- **Source information**
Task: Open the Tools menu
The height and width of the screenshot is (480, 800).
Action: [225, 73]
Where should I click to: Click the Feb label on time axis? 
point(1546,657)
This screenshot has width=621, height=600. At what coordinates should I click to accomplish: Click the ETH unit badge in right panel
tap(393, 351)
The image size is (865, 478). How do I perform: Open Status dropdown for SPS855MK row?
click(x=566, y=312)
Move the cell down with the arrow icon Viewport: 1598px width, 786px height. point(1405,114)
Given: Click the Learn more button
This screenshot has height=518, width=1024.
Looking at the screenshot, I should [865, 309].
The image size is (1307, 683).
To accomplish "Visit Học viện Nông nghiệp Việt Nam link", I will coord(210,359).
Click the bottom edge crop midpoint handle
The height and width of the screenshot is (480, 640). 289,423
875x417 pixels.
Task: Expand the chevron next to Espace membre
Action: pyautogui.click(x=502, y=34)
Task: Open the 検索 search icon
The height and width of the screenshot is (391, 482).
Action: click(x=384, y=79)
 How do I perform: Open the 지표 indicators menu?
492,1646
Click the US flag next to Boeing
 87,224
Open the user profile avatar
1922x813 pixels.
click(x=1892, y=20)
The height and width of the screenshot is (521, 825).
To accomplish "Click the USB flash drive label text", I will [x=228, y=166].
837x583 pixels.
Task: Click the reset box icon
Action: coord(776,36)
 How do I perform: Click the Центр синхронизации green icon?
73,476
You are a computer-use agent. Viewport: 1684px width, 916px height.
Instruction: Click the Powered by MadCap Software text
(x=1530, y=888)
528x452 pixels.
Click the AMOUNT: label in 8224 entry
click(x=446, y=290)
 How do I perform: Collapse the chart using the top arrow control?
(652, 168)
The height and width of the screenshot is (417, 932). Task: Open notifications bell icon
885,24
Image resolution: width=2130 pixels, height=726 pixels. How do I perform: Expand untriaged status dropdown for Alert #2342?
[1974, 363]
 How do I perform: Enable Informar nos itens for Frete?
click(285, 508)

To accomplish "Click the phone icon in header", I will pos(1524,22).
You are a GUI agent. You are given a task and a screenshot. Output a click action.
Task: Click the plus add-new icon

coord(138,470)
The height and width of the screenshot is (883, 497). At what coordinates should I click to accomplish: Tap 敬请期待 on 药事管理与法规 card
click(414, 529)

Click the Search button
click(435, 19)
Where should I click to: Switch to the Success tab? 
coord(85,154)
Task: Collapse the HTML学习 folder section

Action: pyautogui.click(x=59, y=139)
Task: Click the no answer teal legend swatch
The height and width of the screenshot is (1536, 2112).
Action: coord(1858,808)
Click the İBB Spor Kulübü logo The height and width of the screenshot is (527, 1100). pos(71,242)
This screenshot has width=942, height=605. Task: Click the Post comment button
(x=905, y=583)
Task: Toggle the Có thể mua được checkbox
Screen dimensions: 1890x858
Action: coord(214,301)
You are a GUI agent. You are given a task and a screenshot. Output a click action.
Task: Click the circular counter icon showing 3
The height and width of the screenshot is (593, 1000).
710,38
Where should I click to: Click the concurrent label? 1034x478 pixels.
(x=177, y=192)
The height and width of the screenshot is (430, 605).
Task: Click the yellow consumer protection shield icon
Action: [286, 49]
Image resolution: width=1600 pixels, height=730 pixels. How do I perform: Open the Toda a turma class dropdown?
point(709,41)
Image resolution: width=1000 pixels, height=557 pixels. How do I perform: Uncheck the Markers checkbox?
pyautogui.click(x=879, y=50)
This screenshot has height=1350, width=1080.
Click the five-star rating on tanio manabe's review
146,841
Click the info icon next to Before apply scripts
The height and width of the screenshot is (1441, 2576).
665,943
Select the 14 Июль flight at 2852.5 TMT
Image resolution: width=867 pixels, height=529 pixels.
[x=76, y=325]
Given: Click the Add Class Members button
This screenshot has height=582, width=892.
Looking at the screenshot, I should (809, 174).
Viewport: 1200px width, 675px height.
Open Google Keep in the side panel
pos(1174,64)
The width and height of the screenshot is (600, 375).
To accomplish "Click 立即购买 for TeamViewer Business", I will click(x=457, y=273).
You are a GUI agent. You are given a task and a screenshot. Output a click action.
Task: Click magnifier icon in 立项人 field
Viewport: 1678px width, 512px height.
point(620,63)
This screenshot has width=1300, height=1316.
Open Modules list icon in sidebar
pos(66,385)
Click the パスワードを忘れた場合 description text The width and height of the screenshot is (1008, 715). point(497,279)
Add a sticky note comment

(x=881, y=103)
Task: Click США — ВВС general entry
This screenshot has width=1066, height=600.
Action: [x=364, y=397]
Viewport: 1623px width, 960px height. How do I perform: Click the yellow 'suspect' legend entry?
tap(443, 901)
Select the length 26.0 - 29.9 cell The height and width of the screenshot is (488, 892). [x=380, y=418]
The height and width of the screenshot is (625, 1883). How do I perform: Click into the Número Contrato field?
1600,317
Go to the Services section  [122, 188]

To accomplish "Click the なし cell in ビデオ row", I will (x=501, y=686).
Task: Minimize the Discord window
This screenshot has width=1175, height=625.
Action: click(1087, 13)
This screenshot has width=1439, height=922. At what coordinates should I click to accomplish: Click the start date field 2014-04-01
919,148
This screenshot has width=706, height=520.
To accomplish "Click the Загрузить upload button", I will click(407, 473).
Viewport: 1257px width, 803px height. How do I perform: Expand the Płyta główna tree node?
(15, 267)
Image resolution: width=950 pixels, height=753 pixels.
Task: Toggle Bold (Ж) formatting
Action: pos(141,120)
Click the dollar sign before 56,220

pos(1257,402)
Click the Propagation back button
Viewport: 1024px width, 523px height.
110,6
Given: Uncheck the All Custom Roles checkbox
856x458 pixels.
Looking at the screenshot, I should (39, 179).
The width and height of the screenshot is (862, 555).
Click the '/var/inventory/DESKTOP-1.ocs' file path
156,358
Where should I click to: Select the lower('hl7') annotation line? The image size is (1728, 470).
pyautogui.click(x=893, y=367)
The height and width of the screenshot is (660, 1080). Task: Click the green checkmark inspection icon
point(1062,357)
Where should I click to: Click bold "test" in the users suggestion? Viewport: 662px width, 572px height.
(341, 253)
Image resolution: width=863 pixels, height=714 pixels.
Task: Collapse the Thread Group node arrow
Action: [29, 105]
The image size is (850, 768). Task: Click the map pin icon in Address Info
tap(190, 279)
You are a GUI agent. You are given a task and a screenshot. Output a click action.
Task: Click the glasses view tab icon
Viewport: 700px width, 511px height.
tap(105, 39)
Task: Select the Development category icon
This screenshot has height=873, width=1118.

- **Exercise aim**
Each record is to be repeated exactly.

- **Completed exercise**
Task: Open the Tools menu
The height and width of the screenshot is (480, 800).
Action: [225, 73]
Where should I click to: Click the Feb label on time axis? 
point(1546,657)
This screenshot has width=621, height=600. At what coordinates should I click to accomplish: Click the ETH unit badge in right panel
tap(393, 351)
The image size is (865, 478). How do I perform: Open Status dropdown for SPS855MK row?
click(x=566, y=312)
Move the cell down with the arrow icon Viewport: 1598px width, 786px height. point(1405,114)
Given: Click the Learn more button
This screenshot has height=518, width=1024.
Looking at the screenshot, I should [865, 309].
The image size is (1307, 683).
To accomplish "Visit Học viện Nông nghiệp Việt Nam link", I will coord(210,359).
Click the bottom edge crop midpoint handle
The height and width of the screenshot is (480, 640). 289,423
875x417 pixels.
Task: Expand the chevron next to Espace membre
Action: pyautogui.click(x=502, y=34)
Task: Open the 検索 search icon
The height and width of the screenshot is (391, 482).
Action: click(x=384, y=79)
 How do I perform: Open the 지표 indicators menu?
492,1646
Click the US flag next to Boeing
 87,224
Open the user profile avatar
1922x813 pixels.
click(x=1892, y=20)
The height and width of the screenshot is (521, 825).
To accomplish "Click the USB flash drive label text", I will [x=228, y=166].
837x583 pixels.
Task: Click the reset box icon
Action: coord(776,36)
 How do I perform: Click the Центр синхронизации green icon?
73,476
You are a computer-use agent. Viewport: 1684px width, 916px height.
Instruction: Click the Powered by MadCap Software text
(x=1530, y=888)
528x452 pixels.
Click the AMOUNT: label in 8224 entry
click(x=446, y=290)
 How do I perform: Collapse the chart using the top arrow control?
(652, 168)
The height and width of the screenshot is (417, 932). Task: Open notifications bell icon
885,24
Image resolution: width=2130 pixels, height=726 pixels. How do I perform: Expand untriaged status dropdown for Alert #2342?
[1974, 363]
 How do I perform: Enable Informar nos itens for Frete?
click(285, 508)

To accomplish "Click the phone icon in header", I will pos(1524,22).
You are a GUI agent. You are given a task and a screenshot. Output a click action.
Task: Click the plus add-new icon

coord(138,470)
The height and width of the screenshot is (883, 497). At what coordinates should I click to accomplish: Tap 敬请期待 on 药事管理与法规 card
click(414, 529)

Click the Search button
click(435, 19)
Where should I click to: Switch to the Success tab? 
coord(85,154)
Task: Collapse the HTML学习 folder section

Action: pyautogui.click(x=59, y=139)
Task: Click the no answer teal legend swatch
The height and width of the screenshot is (1536, 2112).
Action: coord(1858,808)
Click the İBB Spor Kulübü logo The height and width of the screenshot is (527, 1100). pos(71,242)
This screenshot has width=942, height=605. Task: Click the Post comment button
(x=905, y=583)
Task: Toggle the Có thể mua được checkbox
Screen dimensions: 1890x858
Action: coord(214,301)
You are a GUI agent. You are given a task and a screenshot. Output a click action.
Task: Click the circular counter icon showing 3
The height and width of the screenshot is (593, 1000).
710,38
Where should I click to: Click the concurrent label? 1034x478 pixels.
(x=177, y=192)
The height and width of the screenshot is (430, 605).
Task: Click the yellow consumer protection shield icon
Action: [286, 49]
Image resolution: width=1600 pixels, height=730 pixels. How do I perform: Open the Toda a turma class dropdown?
point(709,41)
Image resolution: width=1000 pixels, height=557 pixels. How do I perform: Uncheck the Markers checkbox?
pyautogui.click(x=879, y=50)
This screenshot has height=1350, width=1080.
Click the five-star rating on tanio manabe's review
146,841
Click the info icon next to Before apply scripts
The height and width of the screenshot is (1441, 2576).
665,943
Select the 14 Июль flight at 2852.5 TMT
Image resolution: width=867 pixels, height=529 pixels.
[x=76, y=325]
Given: Click the Add Class Members button
This screenshot has height=582, width=892.
Looking at the screenshot, I should (809, 174).
Viewport: 1200px width, 675px height.
Open Google Keep in the side panel
pos(1174,64)
The width and height of the screenshot is (600, 375).
To accomplish "Click 立即购买 for TeamViewer Business", I will click(x=457, y=273).
You are a GUI agent. You are given a task and a screenshot. Output a click action.
Task: Click magnifier icon in 立项人 field
Viewport: 1678px width, 512px height.
point(620,63)
This screenshot has width=1300, height=1316.
Open Modules list icon in sidebar
pos(66,385)
Click the パスワードを忘れた場合 description text The width and height of the screenshot is (1008, 715). point(497,279)
Add a sticky note comment

(x=881, y=103)
Task: Click США — ВВС general entry
This screenshot has width=1066, height=600.
Action: [x=364, y=397]
Viewport: 1623px width, 960px height. How do I perform: Click the yellow 'suspect' legend entry?
tap(443, 901)
Select the length 26.0 - 29.9 cell The height and width of the screenshot is (488, 892). [x=380, y=418]
The height and width of the screenshot is (625, 1883). How do I perform: Click into the Número Contrato field?
1600,317
Go to the Services section  [122, 188]

To accomplish "Click the なし cell in ビデオ row", I will (x=501, y=686).
Task: Minimize the Discord window
This screenshot has width=1175, height=625.
Action: click(1087, 13)
This screenshot has width=1439, height=922. At what coordinates should I click to accomplish: Click the start date field 2014-04-01
919,148
This screenshot has width=706, height=520.
To accomplish "Click the Загрузить upload button", I will click(407, 473).
Viewport: 1257px width, 803px height. How do I perform: Expand the Płyta główna tree node?
(15, 267)
Image resolution: width=950 pixels, height=753 pixels.
Task: Toggle Bold (Ж) formatting
Action: pos(141,120)
Click the dollar sign before 56,220

pos(1257,402)
Click the Propagation back button
Viewport: 1024px width, 523px height.
110,6
Given: Uncheck the All Custom Roles checkbox
856x458 pixels.
Looking at the screenshot, I should (39, 179).
The width and height of the screenshot is (862, 555).
Click the '/var/inventory/DESKTOP-1.ocs' file path
156,358
Where should I click to: Select the lower('hl7') annotation line? The image size is (1728, 470).
pyautogui.click(x=893, y=367)
The height and width of the screenshot is (660, 1080). Task: Click the green checkmark inspection icon
point(1062,357)
Where should I click to: Click bold "test" in the users suggestion? Viewport: 662px width, 572px height.
(341, 253)
Image resolution: width=863 pixels, height=714 pixels.
Task: Collapse the Thread Group node arrow
Action: [29, 105]
The image size is (850, 768). Task: Click the map pin icon in Address Info
tap(190, 279)
You are a GUI agent. You are given a task and a screenshot. Output a click action.
Task: Click the glasses view tab icon
Viewport: 700px width, 511px height.
tap(105, 39)
Task: Select the Development category icon
This screenshot has height=873, width=1118.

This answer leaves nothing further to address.